--- Start of Given information ---
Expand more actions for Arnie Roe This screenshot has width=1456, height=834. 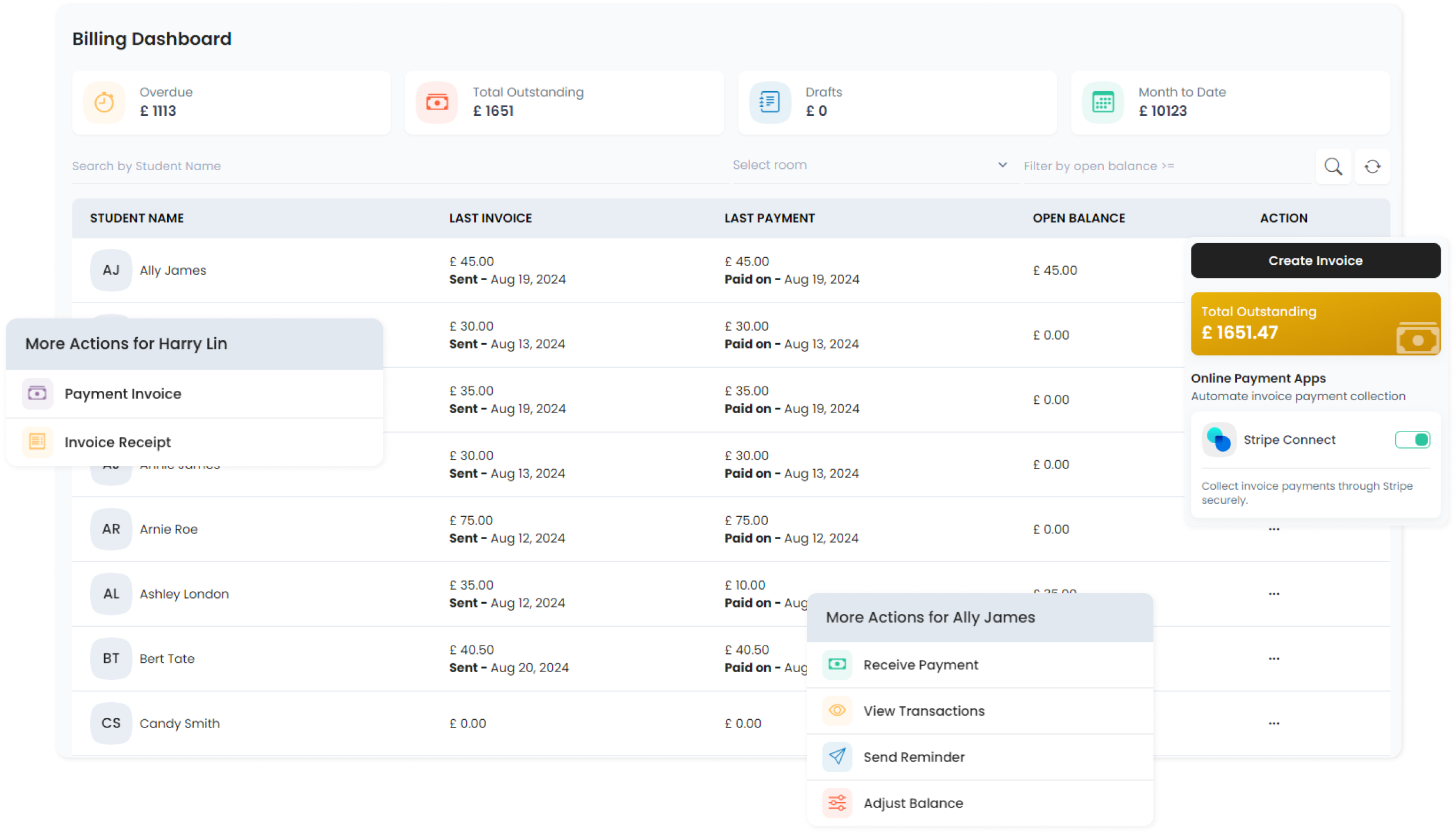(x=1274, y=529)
--- End of Given information ---
--- Start of Given information ---
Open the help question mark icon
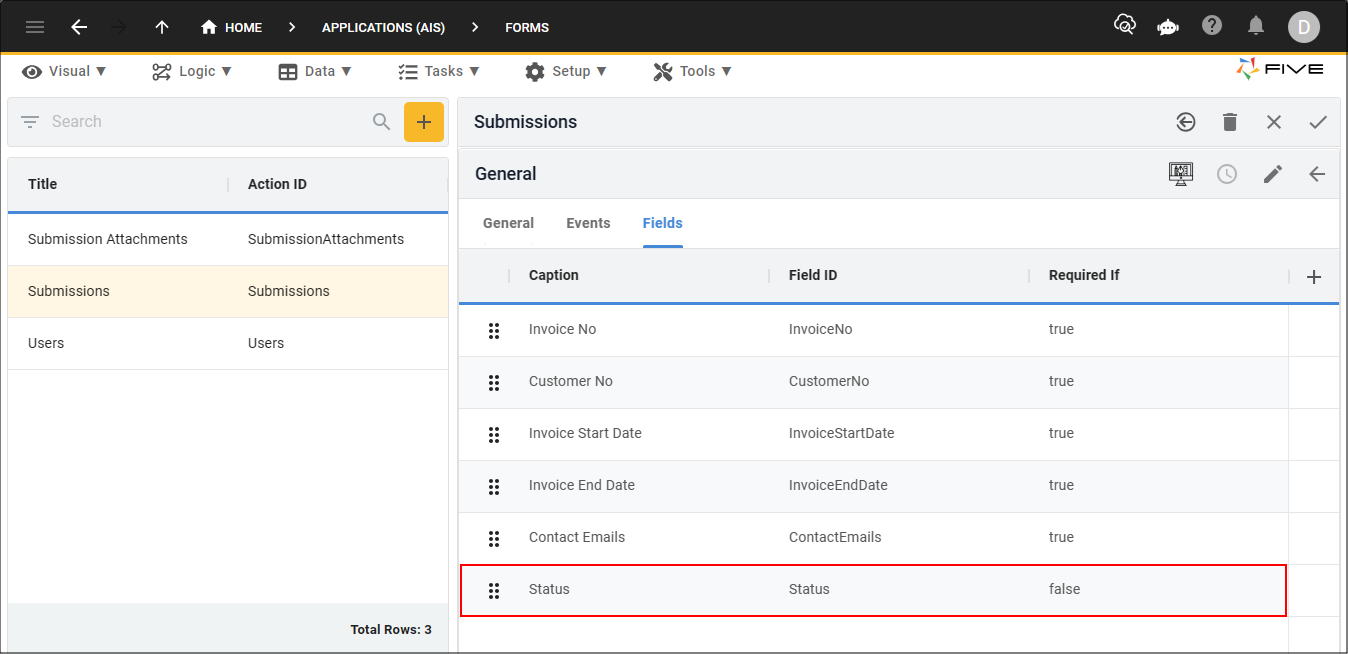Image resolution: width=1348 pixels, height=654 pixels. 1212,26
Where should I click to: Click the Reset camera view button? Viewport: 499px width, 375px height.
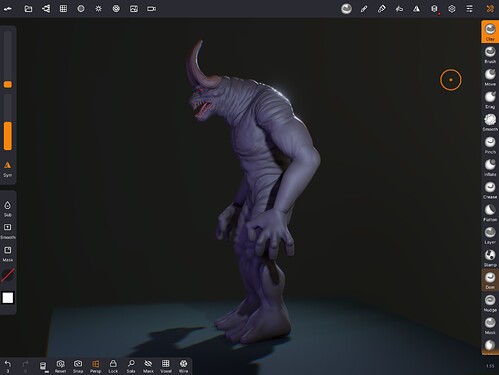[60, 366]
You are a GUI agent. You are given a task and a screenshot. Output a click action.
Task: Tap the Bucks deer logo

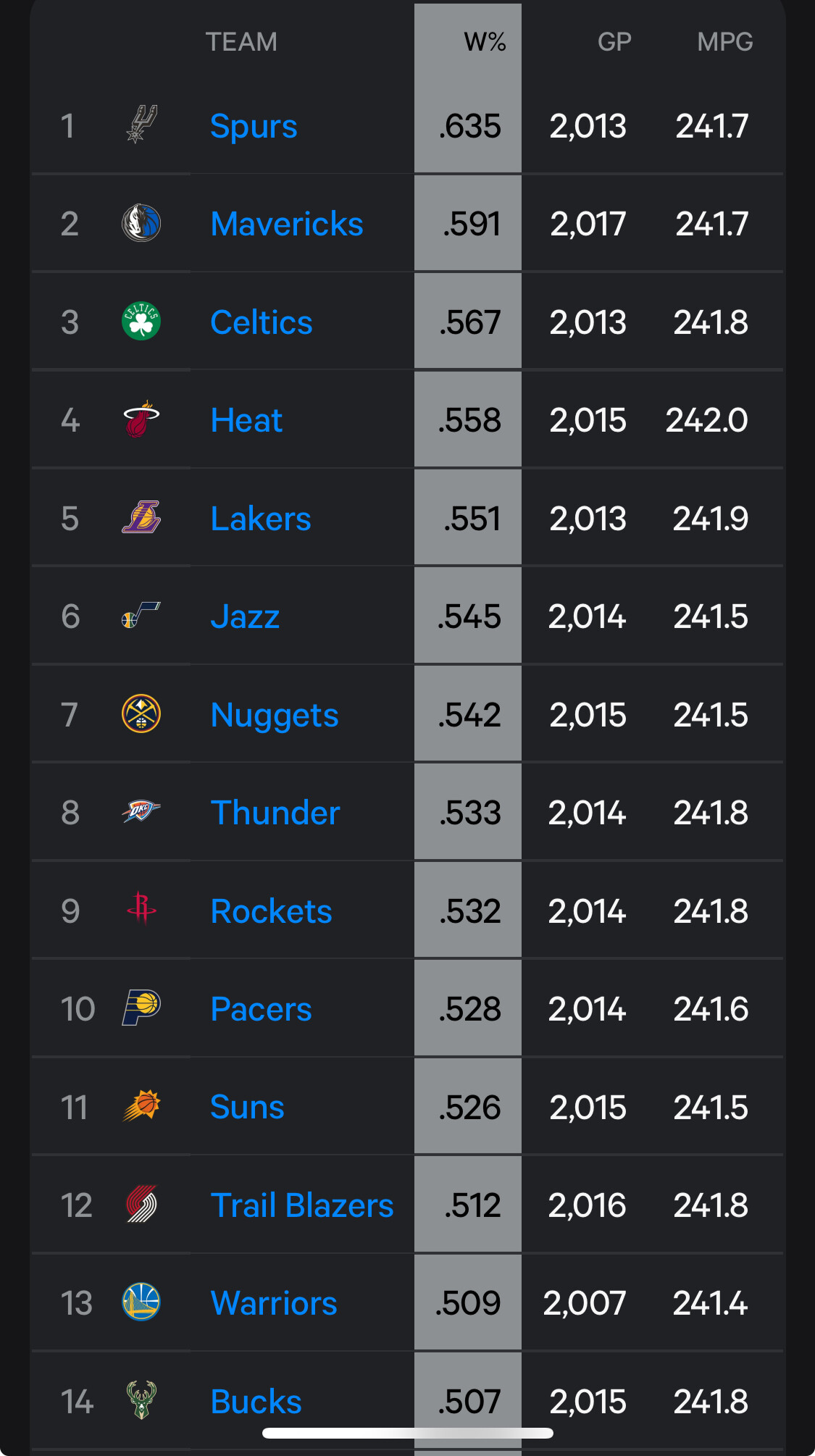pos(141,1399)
--- End of Given information ---
Instruction
Rewrite the records from the line with "You are a GUI" up to and including the line with "pos(141,1399)", keeping the requests as they are but multiplying every coordinate in the answers by 1.5 and rounding to whole numbers, with halves rounded up. Give only those lines and leave the pictures out.

Task response
You are a GUI agent. You are given a task and a screenshot. Output a click action.
Task: Tap the Bucks deer logo

pos(212,2099)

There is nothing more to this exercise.